Festive storage of artist Navid Nuur’s 100 Amsterdam vases at the IJzeren Kapel.
On Saturday 8 February, 100 Amsterdammers will bring artist Navid Nuur’s 100 city vases to the IJzeren Kapel during a festive programme.
Program
10 a.m.: first vase by district council chair Amélie Strens and director Lotte Terwel
11 a.m. – 4 p.m.: music by Jasmim Mandillo (cello); Galit Zadok (baroque flute, bassoon) & Punto Bawono (lute, baroque guitar); Marc Alberto (saxophone)
4:45 p.m.: art historian Cathelijne Blok addresses a column
5 p.m.: second to last vase by children’s mayor Rüya
17.15: drinks and take a look at the Iron Chapel
5:45 p.m.: last vase by Navid Nuur (close the Iron Chapel)
* With a valid ticket for the Oude Kerk, the programme is free to enter.
Amsterdam’s old city vault gets a new treasure
Artist Navid Nuur made a hundred vases in the Oude Kerk in recent months. He took them into the city and rolled them against facades, doors, bridges and street furniture. In this way, he provided the vases with literal impressions of the city. He collected the vases’ glaze from all over Amsterdam, the city that will celebrate its 750th anniversary in 2025. He mixed what he found with minerals handed in by Amsterdammers to the Oude Kerk in recent months. Think sand, bottle glass from cafés, ashes from the waste power plant, shells from the IJ, but also milk teeth and old bicycle locks. Nuur wanted to make the vases because he wanted to make the soul of Amsterdam tangible in an ancient utensil. By using soil and glaze from the city, Navid Nuur wants to charge the vases with Amsterdam energy like a true alchemist.

One hundred vases for one hundred years of art
Navid Nuur sees the hundred vases as the engine for another hundred years of art in the Oude Kerk.
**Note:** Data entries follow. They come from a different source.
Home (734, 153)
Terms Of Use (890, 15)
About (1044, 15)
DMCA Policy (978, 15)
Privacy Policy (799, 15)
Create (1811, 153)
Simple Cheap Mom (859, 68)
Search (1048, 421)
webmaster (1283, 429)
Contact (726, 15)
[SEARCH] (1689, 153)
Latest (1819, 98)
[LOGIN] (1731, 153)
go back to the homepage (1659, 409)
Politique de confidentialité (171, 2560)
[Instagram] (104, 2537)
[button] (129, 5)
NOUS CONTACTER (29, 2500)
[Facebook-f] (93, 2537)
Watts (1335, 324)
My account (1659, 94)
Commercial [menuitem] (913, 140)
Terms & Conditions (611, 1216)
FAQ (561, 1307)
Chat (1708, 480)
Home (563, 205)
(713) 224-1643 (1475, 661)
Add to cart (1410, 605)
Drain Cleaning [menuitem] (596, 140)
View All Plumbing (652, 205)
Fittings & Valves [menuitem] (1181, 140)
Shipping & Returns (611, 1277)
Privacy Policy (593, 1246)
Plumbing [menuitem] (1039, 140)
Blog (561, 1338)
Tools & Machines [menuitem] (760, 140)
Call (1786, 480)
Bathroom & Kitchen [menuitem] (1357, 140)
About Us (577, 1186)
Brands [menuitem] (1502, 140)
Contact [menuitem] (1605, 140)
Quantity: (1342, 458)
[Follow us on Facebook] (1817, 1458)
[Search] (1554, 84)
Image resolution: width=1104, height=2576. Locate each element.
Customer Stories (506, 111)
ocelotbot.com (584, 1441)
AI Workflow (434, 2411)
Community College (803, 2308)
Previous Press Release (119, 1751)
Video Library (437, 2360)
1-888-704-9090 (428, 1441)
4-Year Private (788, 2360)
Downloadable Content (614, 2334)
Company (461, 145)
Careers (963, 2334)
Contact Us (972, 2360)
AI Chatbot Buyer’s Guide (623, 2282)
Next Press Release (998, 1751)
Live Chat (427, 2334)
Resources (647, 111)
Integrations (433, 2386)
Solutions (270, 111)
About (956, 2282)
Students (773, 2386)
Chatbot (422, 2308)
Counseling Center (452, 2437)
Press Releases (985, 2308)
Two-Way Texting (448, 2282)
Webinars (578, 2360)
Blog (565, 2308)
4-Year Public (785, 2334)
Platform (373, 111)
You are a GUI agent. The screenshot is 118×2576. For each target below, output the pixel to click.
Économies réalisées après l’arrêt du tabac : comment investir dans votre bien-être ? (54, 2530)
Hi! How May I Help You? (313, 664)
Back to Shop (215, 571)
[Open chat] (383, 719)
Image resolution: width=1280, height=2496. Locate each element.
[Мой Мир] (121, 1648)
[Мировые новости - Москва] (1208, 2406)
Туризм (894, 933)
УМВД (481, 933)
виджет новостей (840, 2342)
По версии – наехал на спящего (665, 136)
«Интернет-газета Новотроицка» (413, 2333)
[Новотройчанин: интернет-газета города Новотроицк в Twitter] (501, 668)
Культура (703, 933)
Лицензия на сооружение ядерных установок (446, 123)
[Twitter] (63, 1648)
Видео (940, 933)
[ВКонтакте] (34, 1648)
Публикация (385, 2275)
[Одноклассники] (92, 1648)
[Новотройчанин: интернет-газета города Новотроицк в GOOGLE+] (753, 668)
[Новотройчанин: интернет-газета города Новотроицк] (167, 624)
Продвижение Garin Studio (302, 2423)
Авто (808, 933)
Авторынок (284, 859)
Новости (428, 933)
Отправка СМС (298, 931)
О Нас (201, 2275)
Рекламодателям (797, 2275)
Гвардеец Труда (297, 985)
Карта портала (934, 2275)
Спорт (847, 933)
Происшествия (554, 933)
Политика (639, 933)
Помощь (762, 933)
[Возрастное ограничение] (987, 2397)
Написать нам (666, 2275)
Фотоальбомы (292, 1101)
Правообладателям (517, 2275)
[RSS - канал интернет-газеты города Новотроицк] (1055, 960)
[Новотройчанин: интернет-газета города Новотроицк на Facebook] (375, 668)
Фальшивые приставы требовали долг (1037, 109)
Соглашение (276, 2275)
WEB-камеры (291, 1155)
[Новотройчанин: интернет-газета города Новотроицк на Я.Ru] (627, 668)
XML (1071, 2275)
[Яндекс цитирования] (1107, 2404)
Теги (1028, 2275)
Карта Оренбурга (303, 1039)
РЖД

The Iron Chapel is Amsterdam’s old city vault in the oldest building in Amsterdam. For centuries, among other things, the city’s birth certificate – the Tolprivilege – was safely stored there. On 8 February, the chapel will regain its function and be filled with a new treasure for Amsterdam. For the next hundred years, the vases will be kept in the chapel. Every year, a city vase from the chapel will be auctioned on Amsterdam’s birthday. Nuur wants the Oude Kerk to use the proceeds to allow artists in all their future manifestations to create new work over the next hundred years.

750 years of Amsterdam
Navid Nuurs’ project NN XXX ties in with Amsterdam’s 750th anniversary celebrations. Starting in 2025, one vase will be auctioned every year on 27 October (Amsterdam’s birthday). In 2125, exactly one hundred years later, the last vase will leave the chapel and When Doubt Turns into Destiny will be complete.
About the exhibition
From 7 September 2024 to 9 February 2025/2125, the Oude Kerk presents a new large-scale context-specific exhibition by Navid Nuur (Tehran, 1976 – lives and works in The Hague). Nuur invites you to experience the church sensorially. He peels off the history of Amsterdam’s oldest building into experiences that are about the here and now: about seeing, smelling, hearing, earth, air and light. At the same time, an important part of the exhibition comes to an end only a hundred years from now.